Medical travel is the practice of traveling across international borders to receive high-quality health care at a fraction of its U.S. price. A medical travel facilitator oversees the medical travel process, from managing the international provider network to coordinating the procedure and travel arrangements for the patient and companion. Many U.S.-based medical travel facilitators provide an international network of hospitals and providers that can be easily added to an employer's existing self-insured health plan. Typically, adding a medical travel health care benefit to an existing health plan costs nothing with no compromise on the quality of care, and the medical procedure savings range from 50 to 80 percent of U.S. prices.

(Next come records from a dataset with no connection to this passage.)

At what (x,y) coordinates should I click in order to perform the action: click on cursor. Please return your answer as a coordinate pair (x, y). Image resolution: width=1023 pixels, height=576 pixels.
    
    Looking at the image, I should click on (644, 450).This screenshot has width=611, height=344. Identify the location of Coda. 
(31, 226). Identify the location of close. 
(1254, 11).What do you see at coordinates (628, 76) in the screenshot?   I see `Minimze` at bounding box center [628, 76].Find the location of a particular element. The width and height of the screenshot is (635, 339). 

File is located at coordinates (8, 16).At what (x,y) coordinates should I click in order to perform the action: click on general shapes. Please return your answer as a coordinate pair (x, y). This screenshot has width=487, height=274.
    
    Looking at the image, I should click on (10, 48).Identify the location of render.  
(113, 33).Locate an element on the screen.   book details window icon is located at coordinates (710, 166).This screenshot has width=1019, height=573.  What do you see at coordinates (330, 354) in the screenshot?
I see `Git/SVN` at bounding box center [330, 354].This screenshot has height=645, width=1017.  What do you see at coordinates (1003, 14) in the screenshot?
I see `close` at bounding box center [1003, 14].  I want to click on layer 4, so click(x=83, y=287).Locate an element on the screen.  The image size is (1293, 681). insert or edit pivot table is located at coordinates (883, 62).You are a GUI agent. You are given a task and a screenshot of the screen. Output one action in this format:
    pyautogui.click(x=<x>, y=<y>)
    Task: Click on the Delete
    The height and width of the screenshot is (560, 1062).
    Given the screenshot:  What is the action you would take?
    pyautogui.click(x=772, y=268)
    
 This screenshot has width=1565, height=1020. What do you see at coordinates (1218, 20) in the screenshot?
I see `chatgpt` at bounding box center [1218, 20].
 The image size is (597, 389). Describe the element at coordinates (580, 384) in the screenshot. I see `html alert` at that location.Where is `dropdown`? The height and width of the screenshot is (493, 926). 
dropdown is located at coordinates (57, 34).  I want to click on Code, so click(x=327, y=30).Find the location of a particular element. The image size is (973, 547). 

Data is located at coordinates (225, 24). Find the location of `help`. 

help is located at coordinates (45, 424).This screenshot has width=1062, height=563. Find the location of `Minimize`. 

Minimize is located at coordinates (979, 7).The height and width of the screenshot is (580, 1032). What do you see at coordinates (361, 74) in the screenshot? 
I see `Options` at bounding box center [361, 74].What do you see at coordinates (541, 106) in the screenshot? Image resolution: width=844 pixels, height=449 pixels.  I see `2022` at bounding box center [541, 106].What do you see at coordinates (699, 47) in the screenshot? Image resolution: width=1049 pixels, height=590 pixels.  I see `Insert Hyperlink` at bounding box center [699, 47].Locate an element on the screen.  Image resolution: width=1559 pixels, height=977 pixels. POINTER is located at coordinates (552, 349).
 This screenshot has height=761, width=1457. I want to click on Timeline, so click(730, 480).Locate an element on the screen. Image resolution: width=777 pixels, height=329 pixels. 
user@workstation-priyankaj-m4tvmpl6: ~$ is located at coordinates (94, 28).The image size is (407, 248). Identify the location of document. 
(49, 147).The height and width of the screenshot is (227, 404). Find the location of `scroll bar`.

Among the options offered by U.S.-based medical travel facilitators is stop loss coverage, which can help answer the client's question, "What if there is a complication, or I need additional medical treatment?"
What is stop loss?
Stop loss insurance in the medical travel industry provides significant financial protection for the client in the event that the patient requires additional medical treatment stemming from the medical procedure they received when abroad. This type of coverage does not cover a patient's decision to receive voluntary additional treatment in another country; it only will cover additional treatment that is medically necessary. The amount of stop loss coverage available depends upon the specific policy, but regardless of what you use, your goal is to limit the employer's financial responsibility.
For example, a medical travel facilitator's stop loss policy may limit a client's maximum responsibility to $50,000 in total medical travel expenses. Total medical travel expenses include:
- The initial approved medical procedure and travel expenses for the patient and companion
- Any additional required medical treatment and the expenses for the modified travel arrangements for the companion and patient.
In this scenario, once the total medical travel expenses exceed $50,000, the stop loss insurance that the facilitator provides will kick in for the next $100,000 worth of expenses. Therefore, the client will potentially be responsible for a maximum of $50,000 in total medical travel expenses — still far less than the average U.S. cost of $75,000 for a lumbar laminectomy with fusion alone, without additional medical treatment.
Kristen Montez is the director of legal and regulatory services at Satori World Medical.